Mag sein das ich inzwischen schon nicht mehr durchblicke vor lauter lesen und testen aber laut Admin Doku soll unter Tools die Möglichkeit bestehen den phpMyAdmin aufzurufen und auch einen Webmail Dienst. Beide Einträge fehlen bei mir ganz. Ich kann die beiden Dienste auch nicht wie in der Doku beschrieben aufrufen. Auch wenn ich in den Ordner /srv/www/ oder /srv/www/htdocs/ schaue ist da nichts von phpMyAdmin oder sonst irgendwas. Hab ich beim Installieren was falsch gemacht oder muss ich die beiden Dinge selbst nachinstallieren?


----------



## Till (15. Nov. 2007)

> *phpMyAdmin und Webmail fehlen bei mir - warum?*/QUOTE]
> 
> Vermutlich hst Du sie einfach noch nicht installiert. Die Pakete findest Du auf ispconfig.org unter downloads und installiert werden die über die ISPconfig software update funktion im Bereich Administration > Software > Update.


----------



## M. Zink (15. Nov. 2007)

Wie gesagt sorry für die wohl etwas blöde Frage aber ich hab in den letzten Tagen so viel Zeug gelesen das ist echt der Hammer.
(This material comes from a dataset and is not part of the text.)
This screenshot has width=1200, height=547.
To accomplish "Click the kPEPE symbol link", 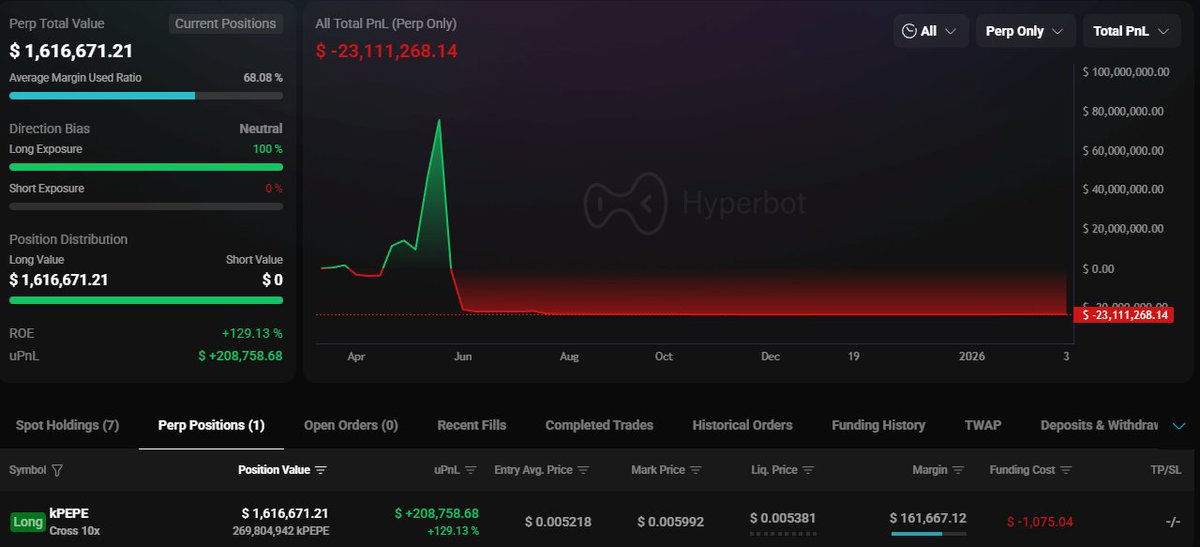I will coord(69,513).
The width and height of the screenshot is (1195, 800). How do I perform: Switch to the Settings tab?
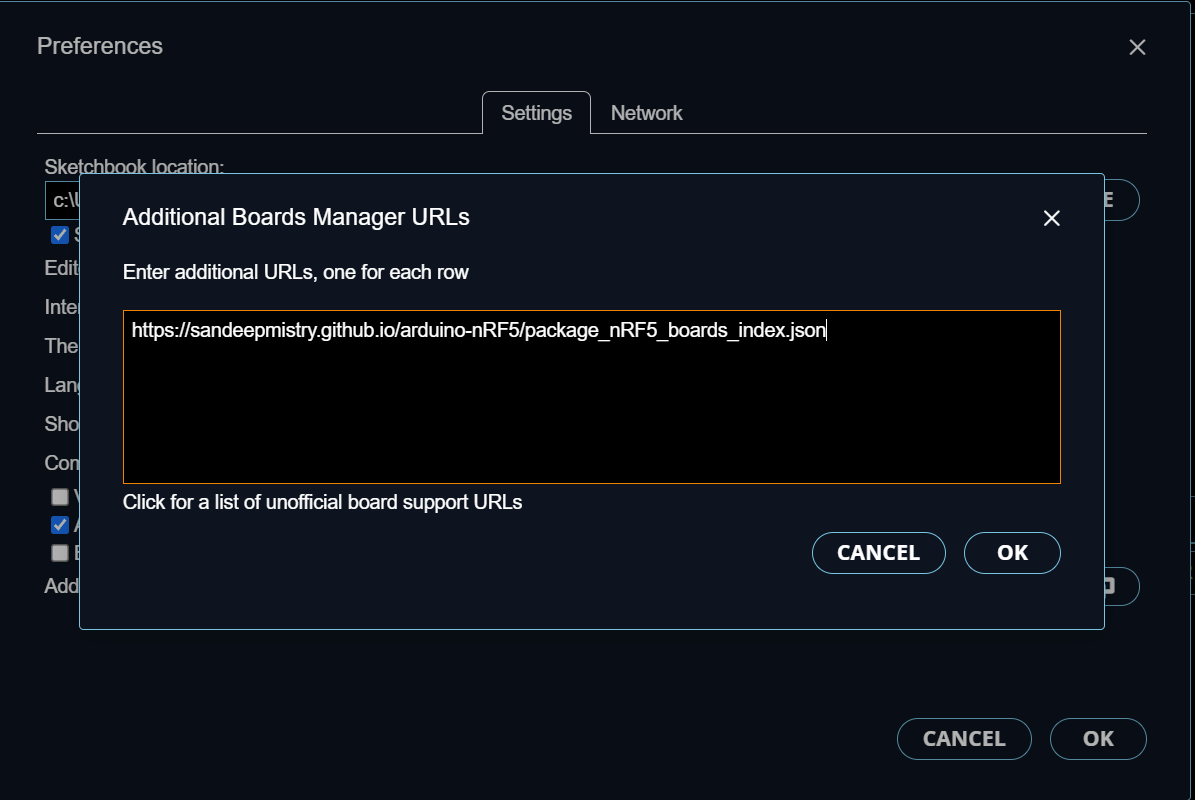[x=537, y=113]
Ich weiß nicht mehr wo mir der Kopf steht und dummerweise muss ich zwischen all dem auch noch arbeiten 

Ich seh grade ich kann auch AWStats installieren. Was ist denn besser Webalizer oder AWStats? Und wenn ich AWStats installieren nach der Anleitung stört der Webalizer dann und sollte entfernt werden?


----------



## Till (15. Nov. 2007)

> Was ist denn besser Webalizer oder AWStats?


Das ist Geschmackssache.



> Und wenn ich AWStats installieren nach der Anleitung stört der Webalizer dann und sollte entfernt werden?


Software die man nicht nutzt, sollte man generell entfernen. Stören tut sie aber nicht, kostet halt mehr Leistung, die Logs 2 mal zu analysieren.


----------